Dec. 13 (Bloomberg) -- Hungarian inflation was faster than economists forecast in November as the forint’s plunge boosted fuel costs, increasing pressure on policy makers to raise the European Union’s highest main interest rate.
Consumer prices advanced 4.3 percent from a year earlier, the most since April, after a 3.9 percent rise in October, the statistics office in Budapest said today. The median estimate of 17 analysts surveyed was 4.2 percent. Prices rose 0.7 percent from October.
The central bank raised its benchmark interest rate last month by a half-point to 6.5 percent to protect the forint after the country’s credit rating was downgraded to junk at Moody’s Investors Service. Policy makers said they were ready to increase borrowing costs if the outlook for inflation and the country’s risk perception remain “persistently unfavorable.”
The trend of quickening inflation “supports the argument for further gradual rate hikes,” Eszter Gargyan, a Budapest-based economist at Citigroup Inc., said in an e-mail today. “We expect a 50 basis-point hike in December followed by another 25 basis-point step in January.” A basis point is 0.01 percentage point.
The forint has been the world’s worst-performing currency in the second half of this year, weakening 13 percent against the euro. It rose 0.4 percent to 305.15 per euro as of 11:52 a.m. today, rebounding from a two-week low. A depreciating forint boosts inflation risks, central bank President Andras Simor said on Oct. 25.
Tax increases, including a rise in excise duties and the value-added tax, may help boost inflation “sharply above” 5 percent in January, Gargyan said. Policy makers target an inflation rate of 3 percent.
Core inflation, which strips out volatile food and energy prices, was 3.1 percent in November. Motor fuels cost 8.6 percent more than a year earlier and consumers paid 5.1 percent more for food. Household energy prices rose 6.3 percent from a year ago after a 5.9 percent increase in October.

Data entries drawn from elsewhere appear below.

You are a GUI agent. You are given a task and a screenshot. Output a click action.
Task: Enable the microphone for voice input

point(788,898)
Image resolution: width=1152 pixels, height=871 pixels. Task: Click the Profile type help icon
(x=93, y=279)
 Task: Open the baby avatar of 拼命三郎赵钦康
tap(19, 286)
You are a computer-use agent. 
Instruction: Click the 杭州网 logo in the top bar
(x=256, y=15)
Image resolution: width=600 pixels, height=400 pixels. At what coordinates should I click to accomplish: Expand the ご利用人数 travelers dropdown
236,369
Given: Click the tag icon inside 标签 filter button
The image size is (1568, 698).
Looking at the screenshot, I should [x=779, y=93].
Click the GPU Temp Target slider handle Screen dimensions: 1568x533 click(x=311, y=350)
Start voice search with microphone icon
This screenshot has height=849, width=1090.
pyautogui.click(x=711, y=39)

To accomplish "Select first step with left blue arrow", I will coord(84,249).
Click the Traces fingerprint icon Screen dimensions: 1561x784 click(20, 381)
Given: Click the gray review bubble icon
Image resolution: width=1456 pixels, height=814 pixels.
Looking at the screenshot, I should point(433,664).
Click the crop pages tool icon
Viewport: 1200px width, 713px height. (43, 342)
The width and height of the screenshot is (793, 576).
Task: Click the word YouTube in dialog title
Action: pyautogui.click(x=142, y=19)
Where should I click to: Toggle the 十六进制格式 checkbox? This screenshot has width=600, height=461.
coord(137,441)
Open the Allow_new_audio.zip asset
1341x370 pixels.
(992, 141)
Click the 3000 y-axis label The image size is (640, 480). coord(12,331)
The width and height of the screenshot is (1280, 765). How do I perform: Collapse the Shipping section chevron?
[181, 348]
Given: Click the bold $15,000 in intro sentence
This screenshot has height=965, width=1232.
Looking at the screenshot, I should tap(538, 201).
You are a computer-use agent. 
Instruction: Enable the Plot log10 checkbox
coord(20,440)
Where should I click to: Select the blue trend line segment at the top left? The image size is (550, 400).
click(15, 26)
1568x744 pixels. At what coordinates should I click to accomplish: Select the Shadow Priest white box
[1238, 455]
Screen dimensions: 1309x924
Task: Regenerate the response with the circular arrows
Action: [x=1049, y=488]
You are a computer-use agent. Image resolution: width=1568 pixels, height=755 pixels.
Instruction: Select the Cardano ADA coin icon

The government and the central bank need to reach a “compromise” to ensure that fiscal and monetary policy “don’t permanently diverge,” Mihaly Varga, Prime Minister Viktor Orban’s chief of staff, told Origo news website in an interview published today.
‘The central bank and, to a lesser extent, the government need to make gestures and need to strive for a compromise which provides incentives for monetary policy to help the government’s growth plans,” Varga said.
Hungarian inflation is “not a key concerns” for the central bank and policy makers will probably keep the benchmark interest unchanged through 2012, UniCredit SpA said in a report yesterday.